No Greater Glory (1934)

Film Review


Release Date: 30 March, 1934

Studio: Columbia

Director: Frank Borzage

Starring: George Breakston, Jackie Searl, Frankie Darro


The film opens on a scene of soldiers fighting with bayonets. A man in civilian clothes cries out that war is useless, and he will fight no more. The scene shifts to a classroom where the teacher is haranguing the class about the glory of patriotism and fighting for one's country. The teacher questions a group of boys about their gang and their impeding fight with another gang over their playground, a vacant lot. He says he will break up both gangs. The gang known as the Paul Street Boys meets in the lot. They have a military organization. The youngest and smallest boy, Nemecsek, is the only private. He pleads to be made an officer and wear a hat. The other boys refuse.

The second gang, The Red Shirts, is made up of older and bigger boys, led by Feri Ats. Feri Ats steals the flag of the Paul Street Boys. Three Paul Street boys, including Boka, the president of the gang and Nemecsek attempt to take back their flag, but fail. Later, Nemecsek returns alone to get the flag, but falls out of a tree into the middle of the Red Shirts' meeting. He defies them. Feri Ats admires his spirit but has him dunked. The Paul Street Boys prepare to fight the Red Shirts for possession of the vacant lot. Possession of the Paul Street Boys' flag at the end of the fight will decide the winner. Nemecsek, sick because of his exposure to wet and cold during the dunking, is home in bed. He is visited by Boka, who brings him a hat and makes him an officer, and by members of the Red Shirts. They were sent by Ats who feels guilt over the dunking. Nemecsek, who knows the fighting has started, dresses and hurries to join it. When he arrives, the fight is nearly over and Ats still holds the flag. Nemecsek tackles Ats, then collapses and dies. His mother carries him home. The boys of both gangs follow sorrowfully. Several days later, the two gangs hold a joint memorial and raise the flag. Across from them, a sand shovel is starting to dig the foundation for an apartment to be built on the lot.
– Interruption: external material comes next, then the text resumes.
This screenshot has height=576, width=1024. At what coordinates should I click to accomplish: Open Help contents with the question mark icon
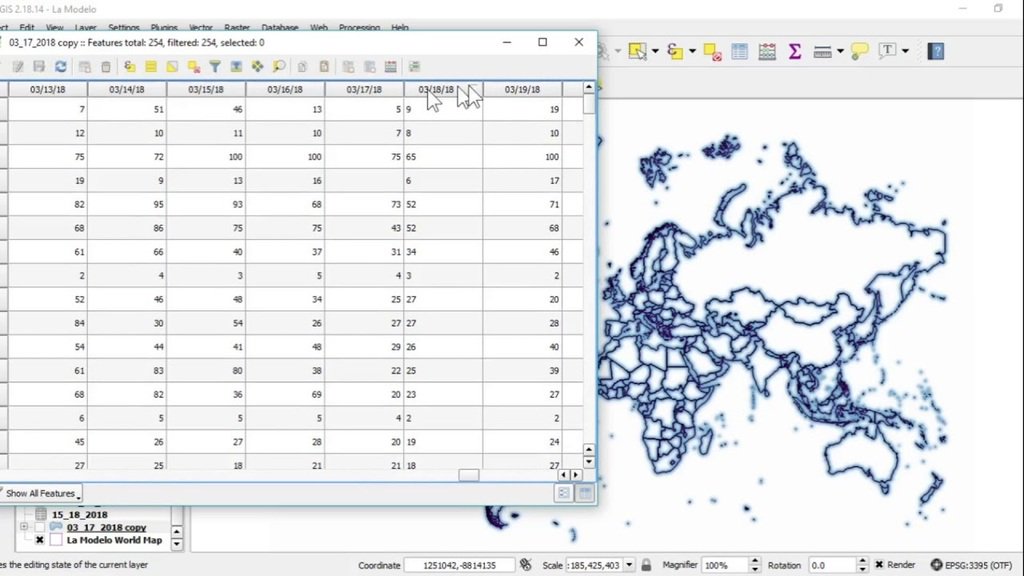point(935,50)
This is one of the most unusual films of the 1930s. It is an antiwar allegory, based on the novel, The Paul Street Boys, by Ferenc Molnar. Two groups of boys fight over a vacant lot. Adults are secondary characters. The main character is Nemecsek, the youngest and smallest boy. His goal is to be an equal with the other boys. He is brave and determined and ultimately admired by the boys of both sides. His death brings the two sides together. In his book "Souls Made Great Through Love and Adversity": The Film Work of Frank Borzage, Frederick Lamster discusses the central problem of a Borzage film: an individual, (or a small, tightly knit group,) set against a disruptive force grows in self knowledge, transcends the immediate surroundings, and discovers universal truths. In No Greater Glory, the death of Nemecsek brings peace to the boys, and they learn about loyalty, bravery, and determination. The film exposes the futility of violence; the masculine ideal of war is reduced to a battle between boy's clubs fighting over a vacant lot that the winning club will soon lose to an apartment building. Three excellent boy actors star in the film. By 1934, Jackie Searl and Frankie Darro had appeared in many films and, although young, were veteran actors. George Breakston had been in only one previous film, and in No Greater Glory he had the second, and most important, role of his career.